Aston Martin marked the race debut of its new Vantage GTE. It also announced new GT3 and GT4 versions of the same to slot in underneath. But it’s not done just yet.

According to Autosport, the British automaker is closely considering launching a new front-running prototype. It could enter the 24 Hours of Le Mans and the FIA World Endurance Championship. That is, if the proposed new format goes through.

With Audi, Porsche, Nissan, and Peugeot all having shuttered their hybrid LMP1 programs in recent years, the ACO and the FIA are currently evaluating implementing a new format for the top class. Tentatively called GTP, the new regs would ostensibly sit somewhere in between the current LMP1 prototypes and the defunct GT1 class. And that’s something in which Aston Martin, for one, could be interested.

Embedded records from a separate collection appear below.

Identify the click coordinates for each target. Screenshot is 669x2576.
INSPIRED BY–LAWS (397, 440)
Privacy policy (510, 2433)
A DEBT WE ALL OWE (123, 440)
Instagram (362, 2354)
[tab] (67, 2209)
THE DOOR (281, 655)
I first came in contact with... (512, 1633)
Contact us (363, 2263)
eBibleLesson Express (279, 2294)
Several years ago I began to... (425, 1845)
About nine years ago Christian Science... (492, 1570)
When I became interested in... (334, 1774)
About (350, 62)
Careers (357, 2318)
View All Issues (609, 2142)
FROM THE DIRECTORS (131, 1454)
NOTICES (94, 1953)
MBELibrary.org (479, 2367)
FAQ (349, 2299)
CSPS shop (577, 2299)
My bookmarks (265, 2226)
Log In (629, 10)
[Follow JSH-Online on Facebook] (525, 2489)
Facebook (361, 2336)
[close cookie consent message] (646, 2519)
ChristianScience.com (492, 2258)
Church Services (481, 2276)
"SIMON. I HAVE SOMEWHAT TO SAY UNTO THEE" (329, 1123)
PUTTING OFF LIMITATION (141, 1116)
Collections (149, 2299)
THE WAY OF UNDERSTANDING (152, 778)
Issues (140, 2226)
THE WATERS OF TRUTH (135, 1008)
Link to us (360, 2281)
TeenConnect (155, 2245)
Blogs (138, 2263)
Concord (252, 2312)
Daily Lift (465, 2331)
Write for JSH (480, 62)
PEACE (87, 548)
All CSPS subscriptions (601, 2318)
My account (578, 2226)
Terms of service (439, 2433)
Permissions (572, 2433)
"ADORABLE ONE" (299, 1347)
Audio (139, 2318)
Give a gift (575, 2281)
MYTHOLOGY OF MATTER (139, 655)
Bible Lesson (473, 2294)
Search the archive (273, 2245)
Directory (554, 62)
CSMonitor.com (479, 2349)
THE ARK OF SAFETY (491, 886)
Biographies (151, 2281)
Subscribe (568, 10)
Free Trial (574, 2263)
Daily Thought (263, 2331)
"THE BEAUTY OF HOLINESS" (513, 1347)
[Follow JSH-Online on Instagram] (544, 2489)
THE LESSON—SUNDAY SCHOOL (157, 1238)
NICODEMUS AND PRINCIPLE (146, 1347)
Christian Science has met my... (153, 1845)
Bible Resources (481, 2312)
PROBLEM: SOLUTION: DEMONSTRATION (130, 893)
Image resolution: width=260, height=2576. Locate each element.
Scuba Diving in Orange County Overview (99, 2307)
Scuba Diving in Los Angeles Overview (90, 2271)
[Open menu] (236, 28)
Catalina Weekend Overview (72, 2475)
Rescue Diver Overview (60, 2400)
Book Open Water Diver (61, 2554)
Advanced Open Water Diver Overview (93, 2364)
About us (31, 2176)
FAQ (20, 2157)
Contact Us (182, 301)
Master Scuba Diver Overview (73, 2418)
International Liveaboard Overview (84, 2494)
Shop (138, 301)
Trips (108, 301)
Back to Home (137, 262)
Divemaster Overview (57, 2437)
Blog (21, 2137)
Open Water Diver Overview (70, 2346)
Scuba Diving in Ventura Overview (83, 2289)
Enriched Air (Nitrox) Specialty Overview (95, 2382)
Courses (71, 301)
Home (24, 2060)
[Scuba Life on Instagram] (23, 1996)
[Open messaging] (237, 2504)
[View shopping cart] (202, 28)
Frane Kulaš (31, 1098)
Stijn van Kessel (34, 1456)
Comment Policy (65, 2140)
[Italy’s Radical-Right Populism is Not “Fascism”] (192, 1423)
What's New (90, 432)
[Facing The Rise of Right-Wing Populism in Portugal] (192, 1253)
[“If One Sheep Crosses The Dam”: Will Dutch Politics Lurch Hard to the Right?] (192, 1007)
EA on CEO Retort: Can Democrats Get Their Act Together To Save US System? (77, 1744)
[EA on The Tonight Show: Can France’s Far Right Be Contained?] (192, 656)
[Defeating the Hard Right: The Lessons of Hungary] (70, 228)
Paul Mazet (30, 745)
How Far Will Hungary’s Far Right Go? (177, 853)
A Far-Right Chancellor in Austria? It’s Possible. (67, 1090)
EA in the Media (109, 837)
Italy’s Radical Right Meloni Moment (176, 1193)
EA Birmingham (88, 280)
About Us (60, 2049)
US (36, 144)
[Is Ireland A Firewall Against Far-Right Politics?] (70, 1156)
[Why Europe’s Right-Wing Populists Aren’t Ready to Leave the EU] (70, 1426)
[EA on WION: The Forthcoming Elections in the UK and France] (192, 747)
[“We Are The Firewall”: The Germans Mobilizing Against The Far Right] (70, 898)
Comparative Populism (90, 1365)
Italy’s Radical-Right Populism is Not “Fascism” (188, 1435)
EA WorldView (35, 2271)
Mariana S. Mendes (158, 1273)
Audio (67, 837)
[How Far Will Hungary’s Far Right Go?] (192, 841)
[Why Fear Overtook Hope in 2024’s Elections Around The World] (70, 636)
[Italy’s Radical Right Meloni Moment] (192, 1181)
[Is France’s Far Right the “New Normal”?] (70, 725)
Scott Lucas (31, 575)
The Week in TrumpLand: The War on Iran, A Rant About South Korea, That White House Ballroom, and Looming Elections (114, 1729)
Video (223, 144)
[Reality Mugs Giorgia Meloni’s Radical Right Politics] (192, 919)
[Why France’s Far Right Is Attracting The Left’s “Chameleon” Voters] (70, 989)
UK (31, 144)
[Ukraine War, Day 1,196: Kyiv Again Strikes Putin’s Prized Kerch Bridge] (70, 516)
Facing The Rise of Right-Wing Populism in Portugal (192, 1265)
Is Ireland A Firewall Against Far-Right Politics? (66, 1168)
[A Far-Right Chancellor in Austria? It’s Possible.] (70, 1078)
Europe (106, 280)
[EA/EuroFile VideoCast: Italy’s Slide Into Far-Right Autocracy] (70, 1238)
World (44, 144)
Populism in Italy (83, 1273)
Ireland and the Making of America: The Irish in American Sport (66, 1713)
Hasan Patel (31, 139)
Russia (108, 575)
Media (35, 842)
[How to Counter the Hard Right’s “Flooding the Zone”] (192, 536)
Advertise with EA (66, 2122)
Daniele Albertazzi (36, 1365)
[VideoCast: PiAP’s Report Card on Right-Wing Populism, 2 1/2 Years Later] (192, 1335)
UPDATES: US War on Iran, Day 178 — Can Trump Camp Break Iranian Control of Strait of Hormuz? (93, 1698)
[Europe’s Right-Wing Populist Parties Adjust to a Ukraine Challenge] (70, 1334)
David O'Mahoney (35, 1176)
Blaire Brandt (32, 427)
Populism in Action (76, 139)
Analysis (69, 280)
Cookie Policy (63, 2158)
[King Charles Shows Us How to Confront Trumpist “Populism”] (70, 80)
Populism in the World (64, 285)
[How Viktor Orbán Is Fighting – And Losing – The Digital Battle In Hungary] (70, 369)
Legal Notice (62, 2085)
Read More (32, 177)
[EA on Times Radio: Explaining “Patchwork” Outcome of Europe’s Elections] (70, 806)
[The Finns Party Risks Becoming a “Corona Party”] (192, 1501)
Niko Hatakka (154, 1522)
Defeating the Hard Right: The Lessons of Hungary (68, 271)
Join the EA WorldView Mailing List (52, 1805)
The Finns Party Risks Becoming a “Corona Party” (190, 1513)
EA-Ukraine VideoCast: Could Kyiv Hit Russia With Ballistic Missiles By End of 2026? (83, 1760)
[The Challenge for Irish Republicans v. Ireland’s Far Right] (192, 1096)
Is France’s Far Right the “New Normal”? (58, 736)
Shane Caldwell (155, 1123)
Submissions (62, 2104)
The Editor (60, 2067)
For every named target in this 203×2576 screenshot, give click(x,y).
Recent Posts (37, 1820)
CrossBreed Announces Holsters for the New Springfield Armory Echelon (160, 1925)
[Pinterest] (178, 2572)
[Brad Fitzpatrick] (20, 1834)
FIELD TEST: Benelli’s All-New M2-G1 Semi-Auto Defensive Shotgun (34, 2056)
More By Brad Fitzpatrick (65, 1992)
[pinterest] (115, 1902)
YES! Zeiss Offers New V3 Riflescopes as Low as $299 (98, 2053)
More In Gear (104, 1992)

“We are at the table because we are interested – there’s no certainty that we will do it, but there is a definite interest,” Aston Martin Racing chief David King told Autosport. “If the ACO and the FIA allow us to compete at a cost that is not an order of magnitude more than a GTE programme, then we would look at it.”

The last time Aston Martin competed in the top tier was with the AMR-One in 2011. It placed a 2.0-liter turbo six behind an open cockpit, but never found success. Before that (and briefly after) it fielded the DBR1-2, which placed the V12 engine from the DBR9 in a closed Lola chassis. Neither proved particularly successful, though, leaving Aston to return to the GT classes.

“We wouldn’t be at the table to discuss LMP1 as it is now, because it is too expensive, as it was when we dabbled in it before,” said King. “The conditions of our entry would be affordability and the ability of a small company like ourselves to compete with someone like Toyota together with a relevance to road cars.”

If Aston were to proceed with such a program, it could base its racing chassis on either the Valkyrie hypercar or the forthcoming mid-engined supercar it’s planning on slotting in underneath it.

The proposed format would potentially open the door for more manufacturers to participate as well. As it stands, Toyota has the top class almost entirely to itself, with only privateer, conventional prototypes to contend with. And one way or another, that will likely prove untenable moving forward.